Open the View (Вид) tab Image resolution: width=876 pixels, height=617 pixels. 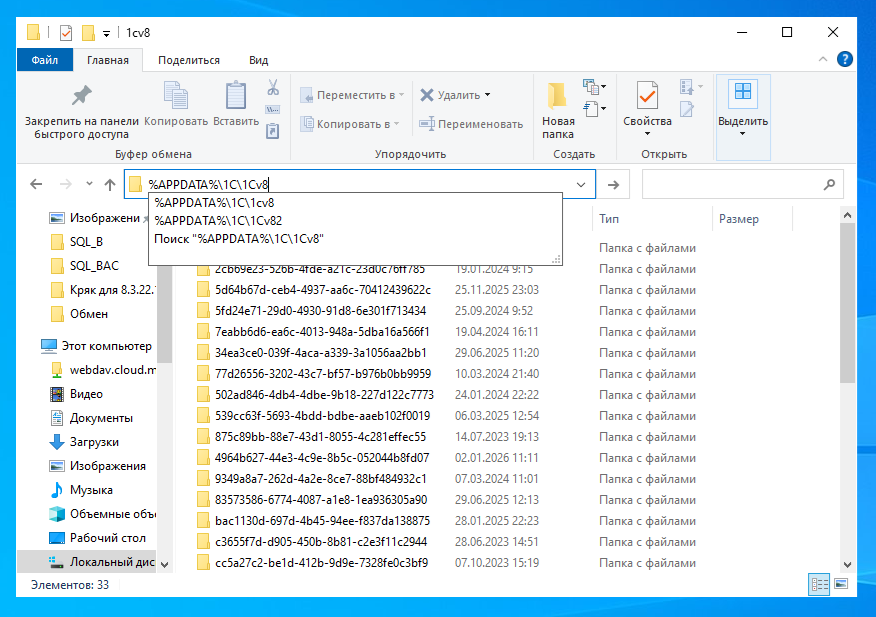[x=258, y=60]
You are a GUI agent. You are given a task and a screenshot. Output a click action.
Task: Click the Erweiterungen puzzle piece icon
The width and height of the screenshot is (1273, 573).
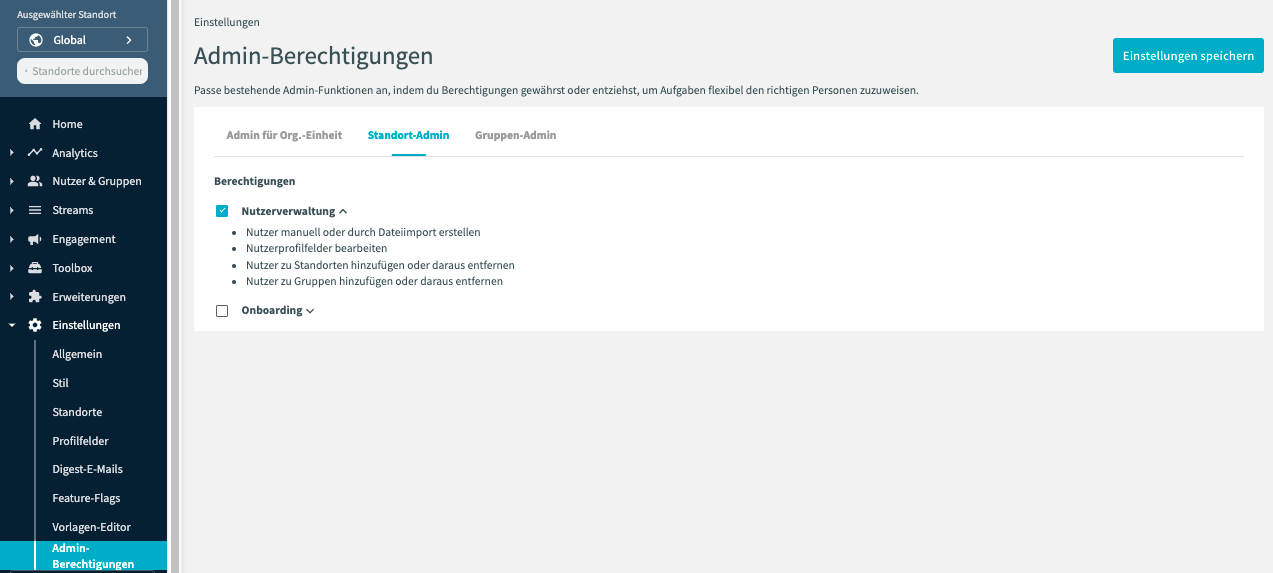pos(35,297)
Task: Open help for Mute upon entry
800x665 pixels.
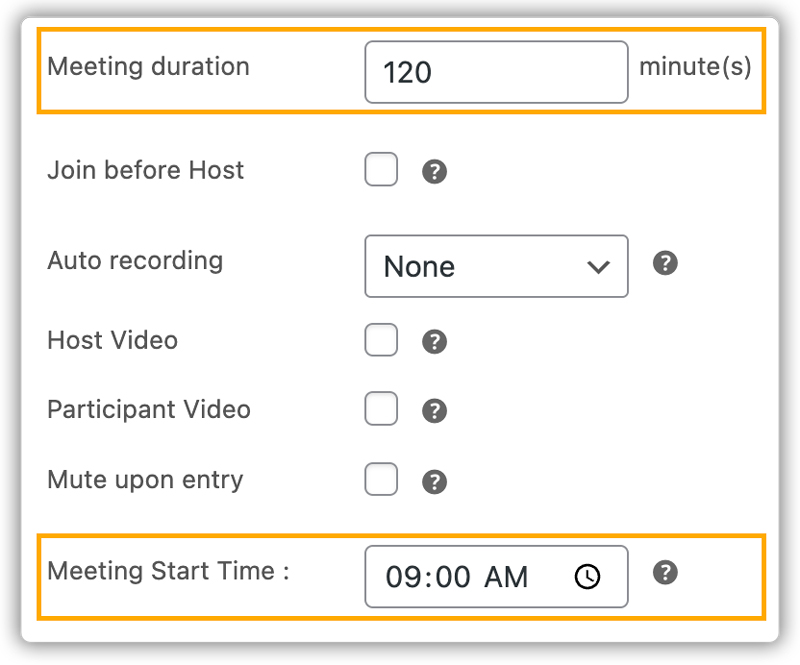Action: coord(434,480)
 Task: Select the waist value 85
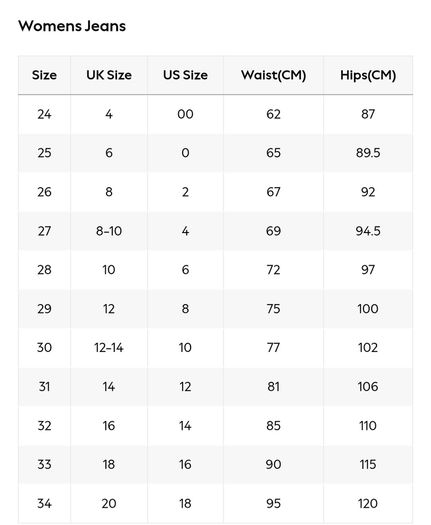coord(273,426)
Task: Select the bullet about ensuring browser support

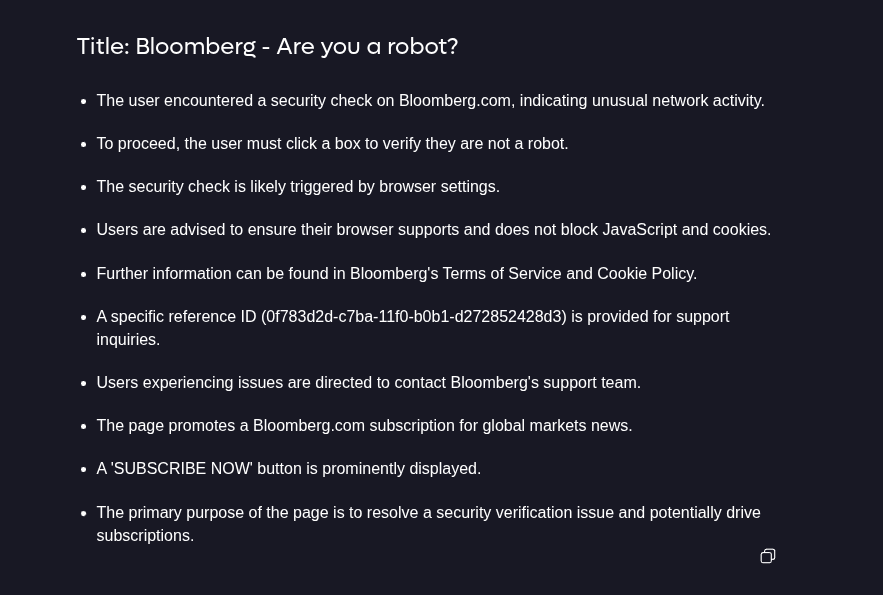Action: [x=433, y=230]
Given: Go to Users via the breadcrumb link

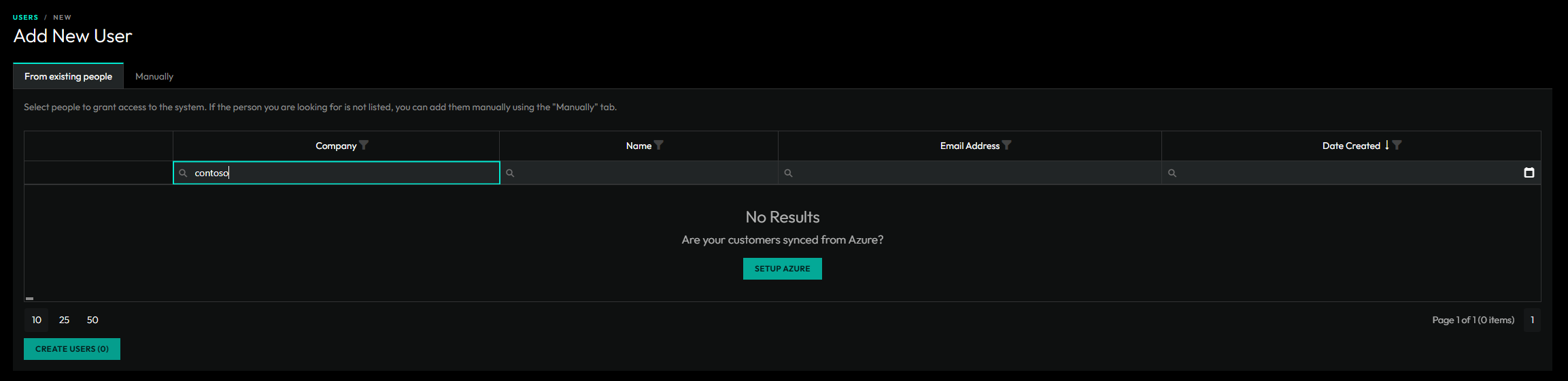Looking at the screenshot, I should [25, 18].
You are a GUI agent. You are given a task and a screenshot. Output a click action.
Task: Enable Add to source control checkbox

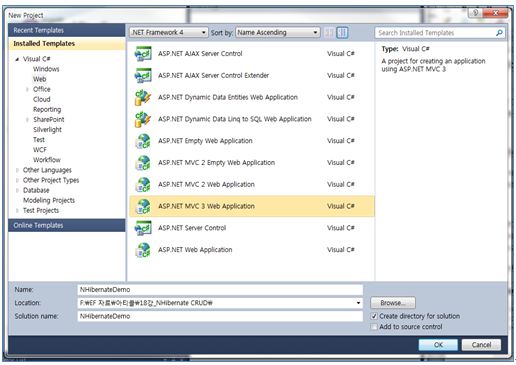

Stated exercise. Please copy out the items from the line containing "Given: Go to Users via the breadcrumb link" through the end of the items, leaving out the pictures.

Output for this task.
Given: Go to Users via the breadcrumb link

Looking at the screenshot, I should [25, 18].
You are a GUI agent. You are given a task and a screenshot. Output a click action.
Task: Enable Add to source control checkbox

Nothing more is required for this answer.